Learning is hard. In fact, there is compelling evidence that exerting mental effort feels aversive. In a meta-analytic review of 170 studies that included 358 different tasks and 4,670 unique participants, the researchers found a “strong positive associa- tion between mental effort and negative affect” (David et al., 2024, p. 1070). At the end of their study, the researchers ask an interesting question: If mental effort is consistently unpleasant, why do people still voluntarily pursue mentally effortful activities? (p. 1091). The researchers do not answer this question, but we will venture a guess: experiencing success. Success is motivational and reinforcing. When we experience success, we are much more likely to want that success again. Thus, we engage in the actions or behaviors that led to our success.
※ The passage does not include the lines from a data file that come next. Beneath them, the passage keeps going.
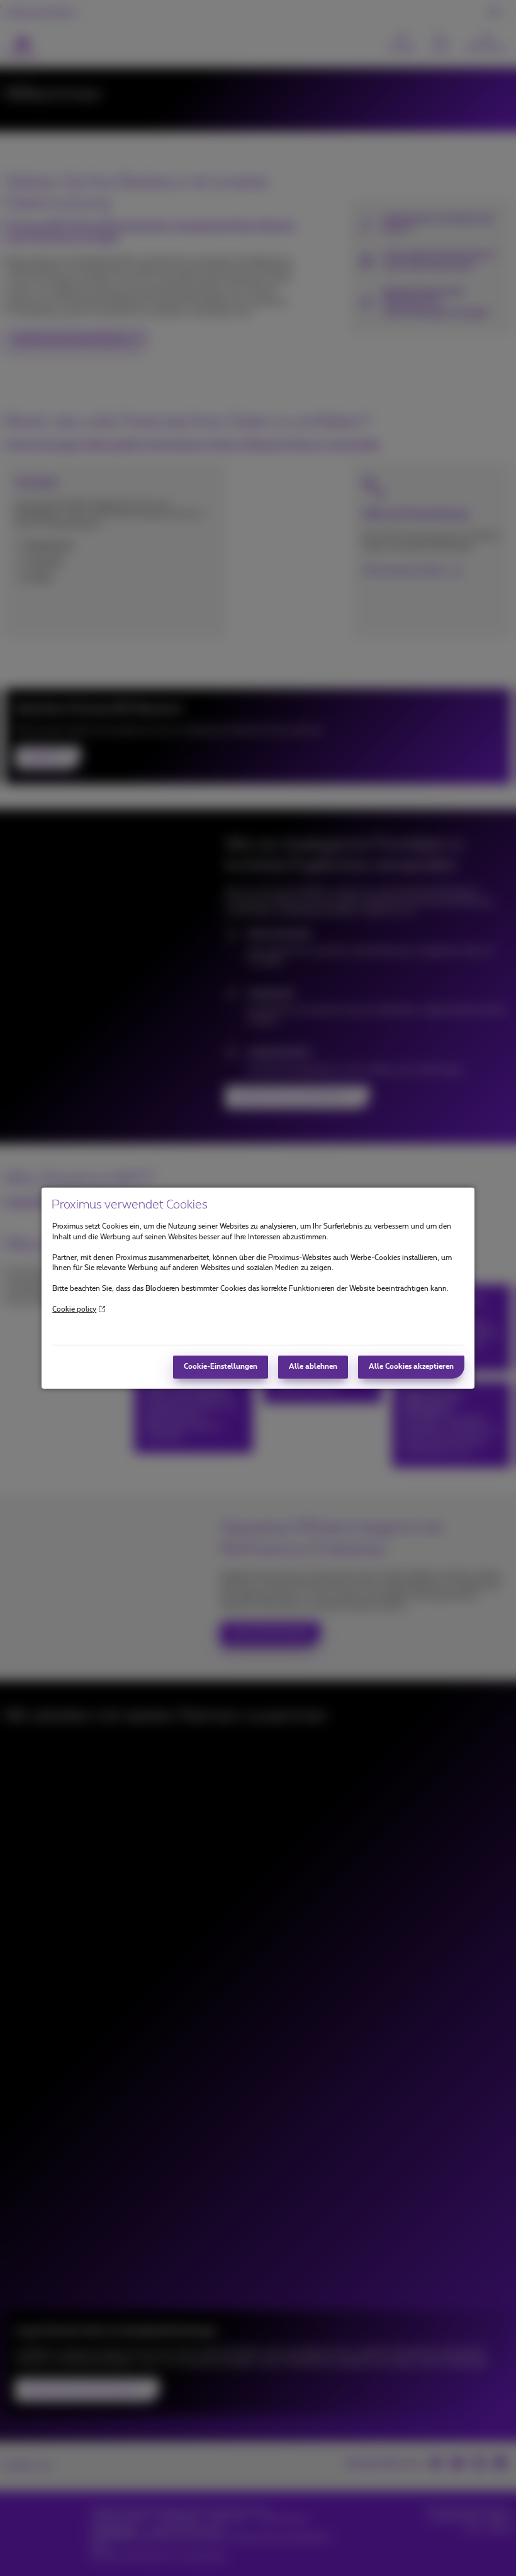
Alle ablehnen (313, 1366)
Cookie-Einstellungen (220, 1366)
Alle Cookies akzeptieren (411, 1366)
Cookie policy (74, 1309)
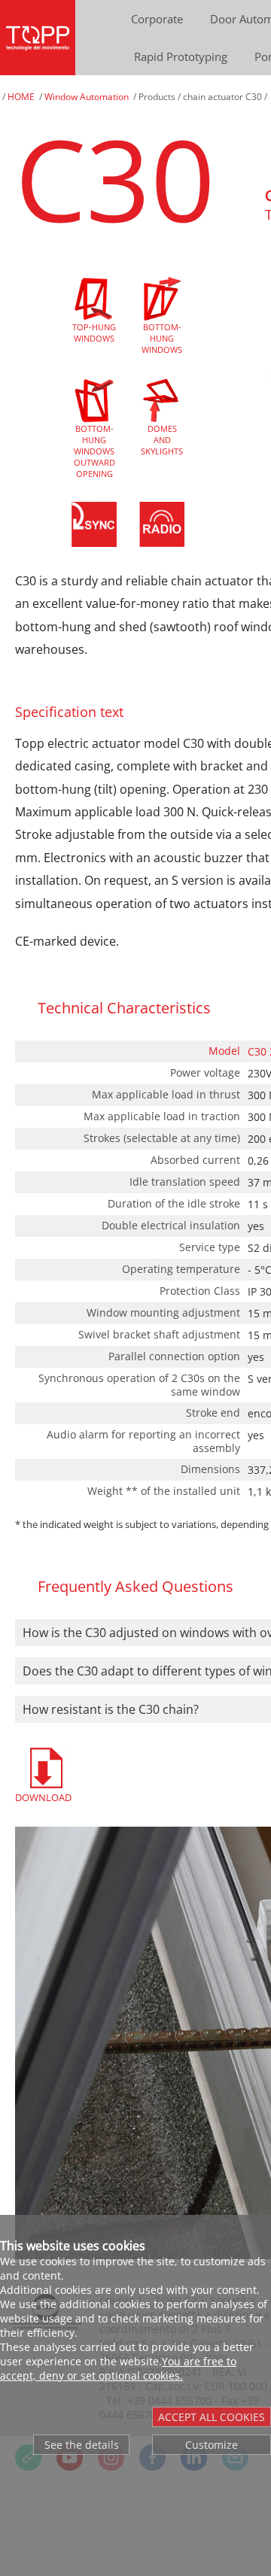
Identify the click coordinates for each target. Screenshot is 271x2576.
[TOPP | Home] (37, 37)
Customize (211, 2445)
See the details (81, 2445)
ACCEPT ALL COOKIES (211, 2417)
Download (43, 1797)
In fact, our brains get reinforced when we experience success. The reward pathway receives a shot of dopamine when we are successful, and it feels good. But, perhaps even more importantly, “dopamine release not only occurs during rewarding experiences but also in anticipation of them” (Guy- Evans, 2023). It may be that students are willing to exert mental effort, even though it feels aversive, when they expect to be successful and when they are successful. With regular experiences of success, students come to expect success and see mistakes and errors as speedbumps—temporary, transient, and nothing to worry about.

The opposite is also true. When students experience failure, they come to expect failure and they are much more likely give up. After all, why exert mental effort, which we know is aversive in and of itself, when the outcome is failure and there is no dopamine shot waiting at the end of the experience?

The Success–Failure Ratio

What we’ve described is known as the success–failure ratio. Each of us has a success–failure ratio that influences each of our academic pursuits. As Wilson et al. (2020) noted, optimal learning occurs when we are successful, on average, 85% of the time.
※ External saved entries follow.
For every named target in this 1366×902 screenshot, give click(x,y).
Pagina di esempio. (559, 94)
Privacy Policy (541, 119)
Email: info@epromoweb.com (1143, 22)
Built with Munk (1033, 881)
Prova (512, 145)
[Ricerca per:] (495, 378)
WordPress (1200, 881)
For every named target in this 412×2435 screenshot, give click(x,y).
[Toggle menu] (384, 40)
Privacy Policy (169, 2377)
Consider our multilingual learners and their success–failure ratios. The question you are probably asking yourself is this: How can I increase students’ opportunities for success? It’s an important question because students who regularly experience success are much more motivated and actually learn more (Urhahne and Wijnia, 2023).

One important way to ensure that students regularly experience success is to define success. This involves teachers sharing what successful learning looks like. These are often called success criteria and provide students with an anticipation of what success will look like. Typically, teachers have one success criterion per lesson. The result: Students may wait an hour or more to experience success or even know they’re on the right track. AI systems can be asked to segment the success criterion into parts such that there are four to six contributing success criteria, all based on the original one supplied to the chatbot. In that way, students have multiple opportunities to experience incremental, iterative success on the way to the ultimate outcome. And with knowledge gained from the contributing success criteria, when a student is not successful, teachers have the information they need to rapidly adjust the lesson earlier to ensure students are successful next time.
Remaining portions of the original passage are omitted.